Permission to make digital or hard copies of all or part of this work for personal or classroom use is granted without fee provided that copies are not made or distributed for profit or commercial advantage and that copies bear this notice and the full citation on the first page. Copyrights for components of this work owned by others than ACM must be honored. Abstracting with credit is permitted. To copy otherwise, or republish, to post on servers or to redistribute to lists, requires prior specific permission and/or a fee. Request permissions from permissions@acm.org.

In this paper, we present an efficient implementation of Bloom filter probing using SIMD instructions. On top of using gather instructions, we show how conditional controlflow can be transformed to data-flow using sophisticated techniques, which are generalizable for transforming other database operations into SIMD code. We chose the Bloom filter algorithm as it combines three properties: it (i) relies on non-contiguous accesses in the filter, so gathers become crucial; (ii) relies on branching logic to early abort keys that failed a function; (iii) is likely to remain cache-resident due to its optimized size and scope of use, so is less likely to be bound by the bottleneck of random memory accesses.

The rest of the paper is organized as follows. Section 2 presents related work. Section 3 describes the implementation of Bloom filters and the process of transforming control-flow scalar code into data-flow SIMD code. Section 4 is our experimental evaluation and we conclude in Section 5.

#### 2. RELATED WORK

Bloom filters [3] have been widely studied. Fan et.al. [9] proposed *counting* Bloom filters that can delete certain items without re-creating the entire filter. Cohen et.al. [6] proposed *spectral* Bloom filters that can filter items whose multiplicity is less than a certain threshold. Chazelle et.al. [4] proposed *Bloomier* filters that allow the evaluation of functions beyond the set membership. Pagh et.al. [14] proposed an optimal replacement for Bloom filters that has better complexity and requires  $\approx 30\%$  less space. Deng et.al. [7] proposed *stable* Bloom filters that are used for approximate duplicate elimination in data streams. Almeida et.al. [1] proposed *scalable* Bloom filters that can adapt dynamically to the number of elements stored. Beyer et.al. [2] proposed partitioning into cache-line sized Bloom filters and Putze et.al. [17] proposed faster and more accurate configurations. Our vectorized implementation can be applied to several of these techniques.

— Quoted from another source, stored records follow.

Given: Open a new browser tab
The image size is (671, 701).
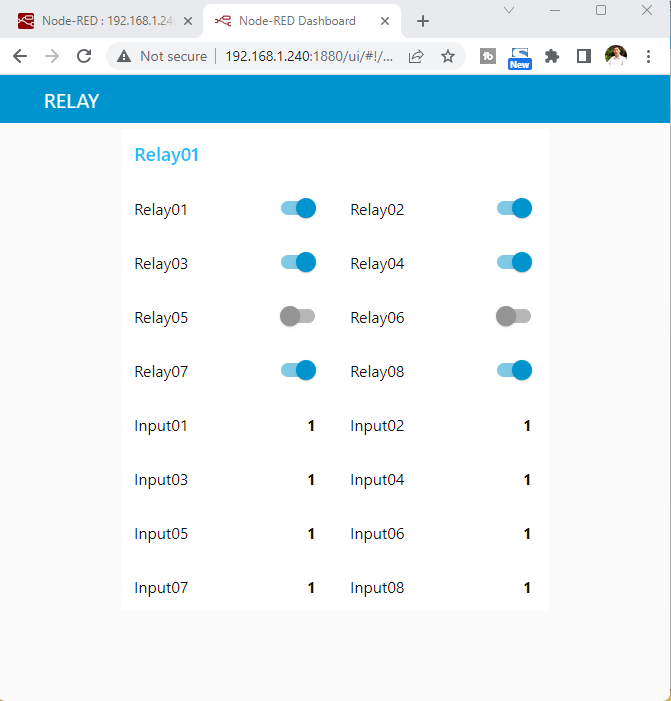Looking at the screenshot, I should [423, 21].

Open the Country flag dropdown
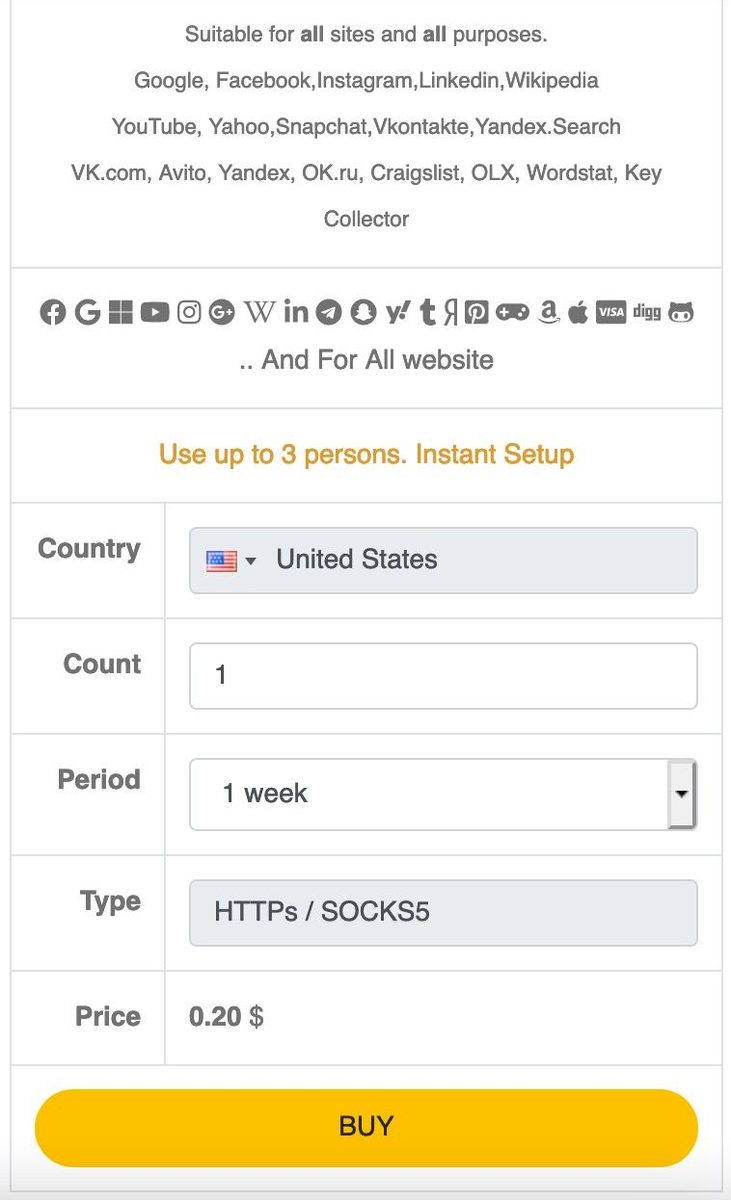point(231,560)
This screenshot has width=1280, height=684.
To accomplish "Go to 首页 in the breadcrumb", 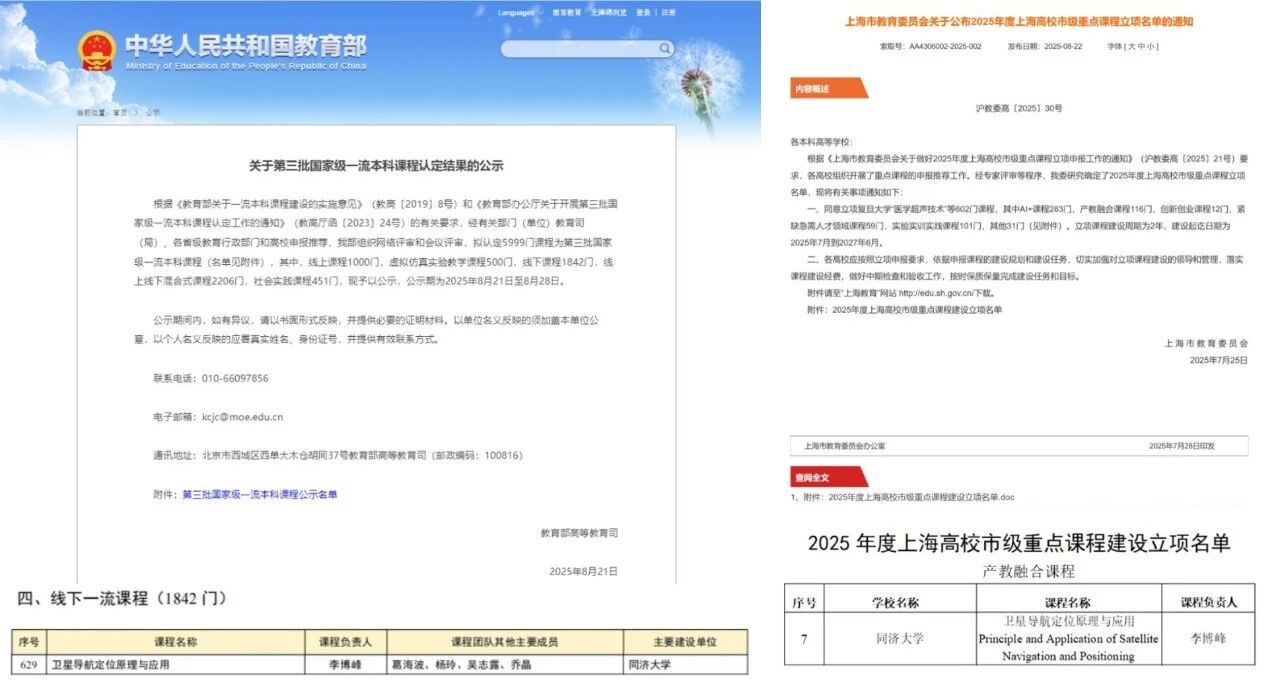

In this paper, we use the original Bloom filter algorithm [3] as it is sufficient for analytical databases.

Zhou et.al. [20] showed that SIMD instructions can accelerate several database operations. Wassenberg et.al. [19] used SIMD to efficiently decompress *n*-bit-wide tuples that are dictionary compressed. Lemire et.al. [12] discussed a comprehensive menu of techniques for integer compression using SIMD. Inoue et.al. [10] proposed an algorithm that uses SIMD comb-sort in cache and merges using SIMD out of cache. Chhugani et.al. [5] accelerated merge-sort by using bitonic networks to sort on SIMD registers. Kim et.al. [11] improved main-memory indexes by designing multi-way trees accessed through SIMD. Polychroniou et.al. [15] proposed updating the aggregates of heavy hitters using SIMD and in recent work [16] designed a SIMD-based range index to accelerate range partitioning and comparison sorting.

#### 3. IMPLEMENTATION

First, we present a brief overview of the Bloom filter algorithm and show an optimized scalar implementation. Then, we proceed step by step to implement a vectorized version of the code that converts control flow into data flow.

The hash functions we use are based on multiplicative hashing. Multiplicative hashing has been proved universal [8] and is among the fastest known universal hash functions. Assuming that the Bloom filter has  $2^n$  bits, we compute the hash function using one multiplication and one shift. We

ensure that the hash functions are pairwise independent by picking multiplicative factors whose differences are not divisible by high powers of two. More expensive hash functions slow down the Bloom filter without offering any benefits.

In the scalar implementation of Bloom filters, we load one key at a time and check hash functions iteratively. If a bit is not set, we discard the key and proceed to the next. To test a specific bit in the bitmap, we use the x86 instruction bt and avoid doing shift and bitwise-and to separate the word index and the bit offset. The bt instruction is not accessible directly in C/C++; thus, we use (GCC) inline assembly.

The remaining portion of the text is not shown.